_Your objective_
The lines to output run from the first line of the entries below through the line containing "Sort files by 修改时间 column"; copy them exactly and leave out pictures.

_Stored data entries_
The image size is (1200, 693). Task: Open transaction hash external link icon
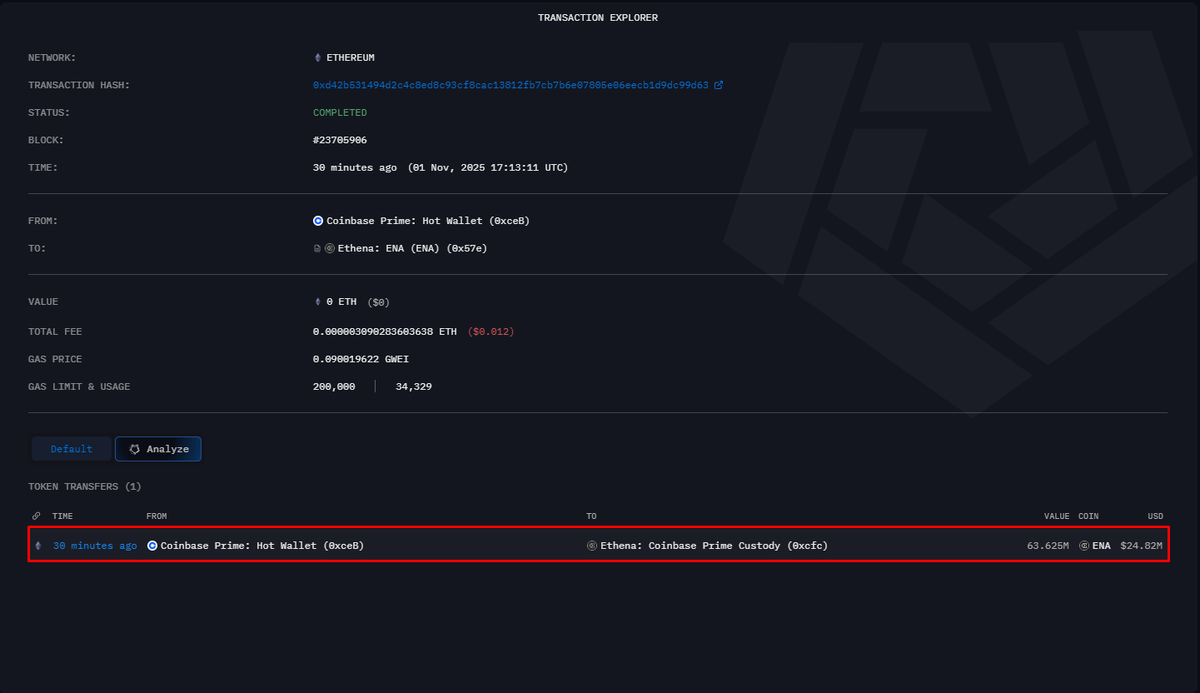718,85
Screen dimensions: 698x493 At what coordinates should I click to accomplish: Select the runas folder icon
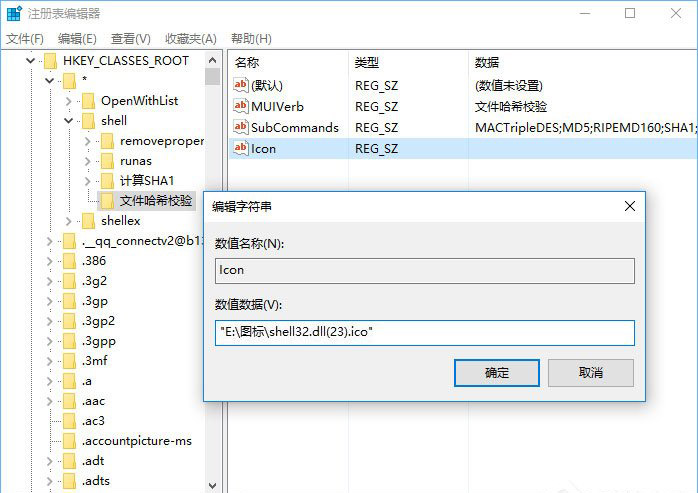107,160
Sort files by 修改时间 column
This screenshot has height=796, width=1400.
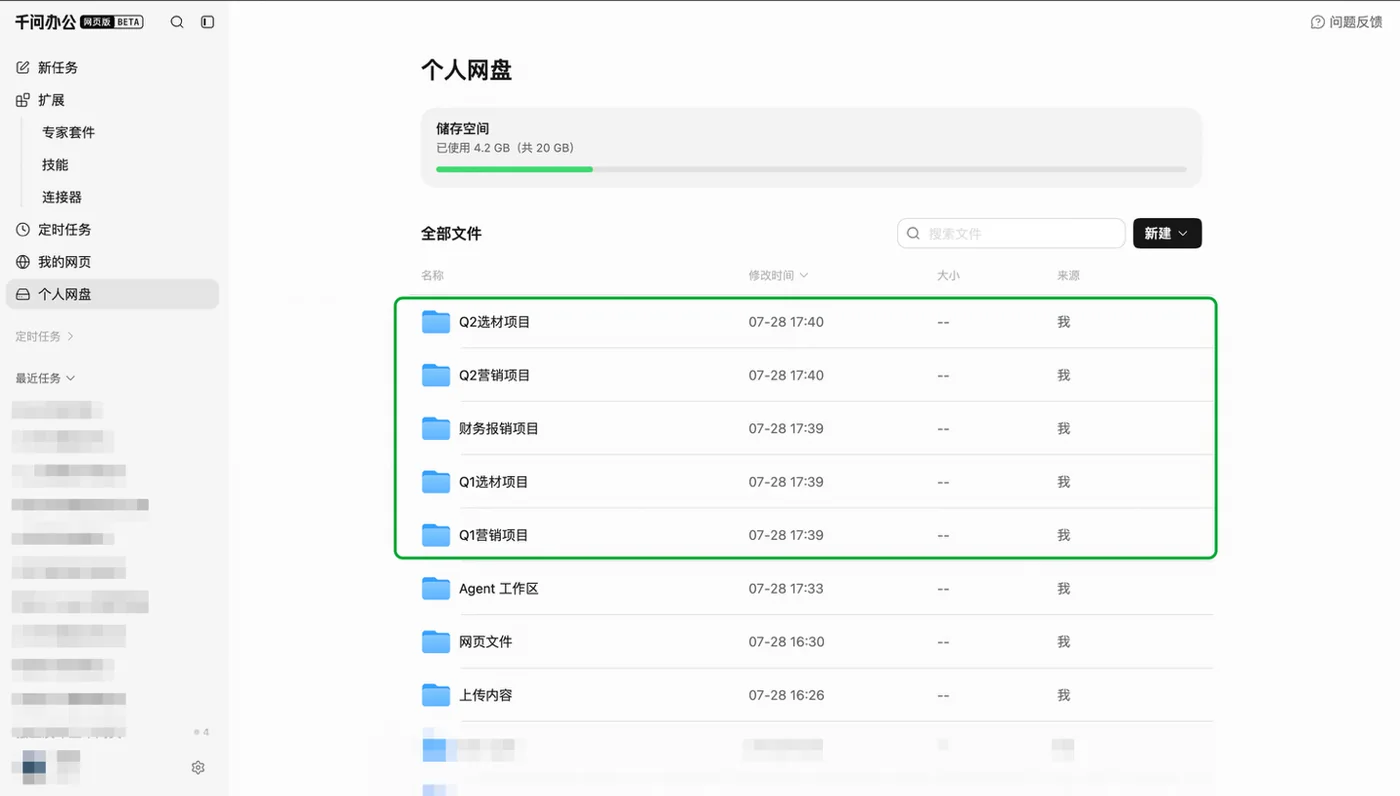coord(778,275)
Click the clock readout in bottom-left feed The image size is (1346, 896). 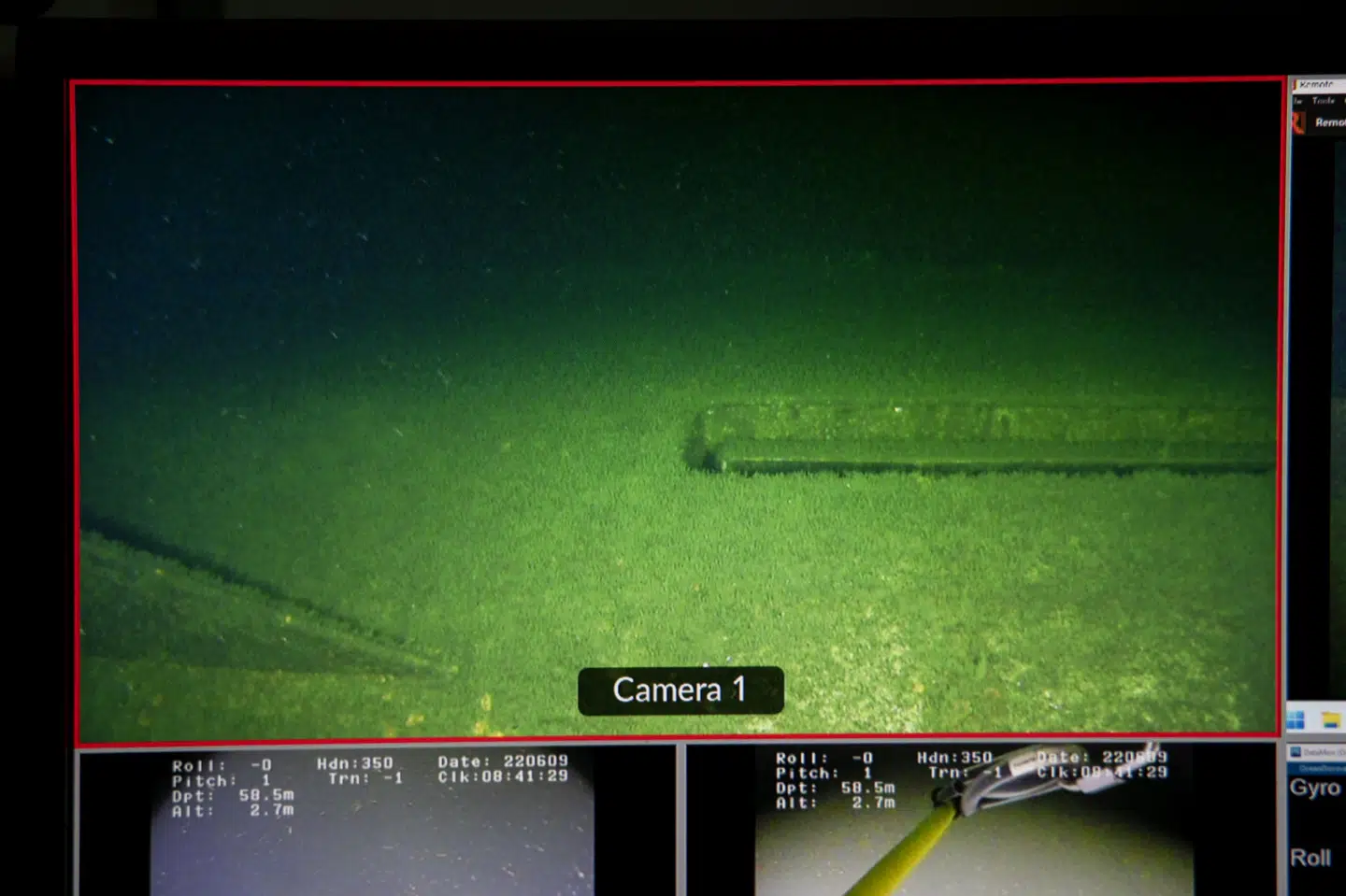[x=502, y=776]
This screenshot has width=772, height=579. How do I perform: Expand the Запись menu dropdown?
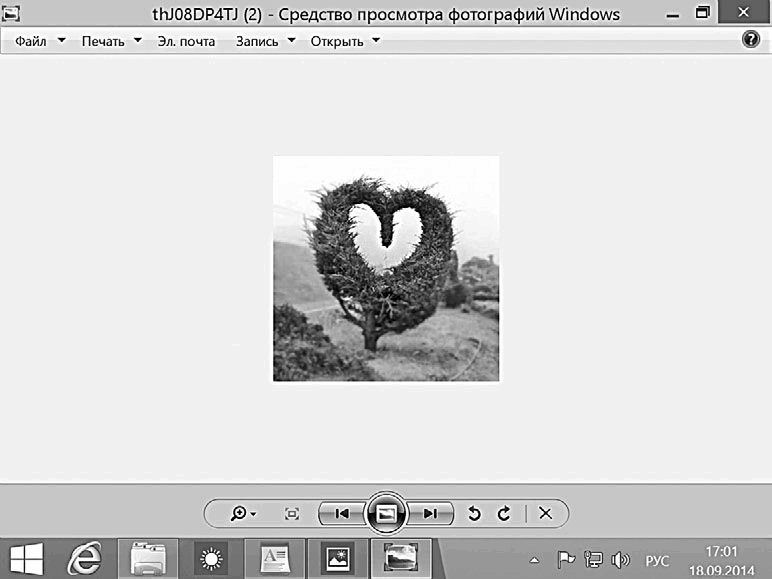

_Answer for this exercise_
The image size is (1200, 693). Task: Open transaction hash external link icon
718,85
Screen dimensions: 698x493 At what coordinates should I click to accomplish: Select the runas folder icon
107,160
Sort files by 修改时间 column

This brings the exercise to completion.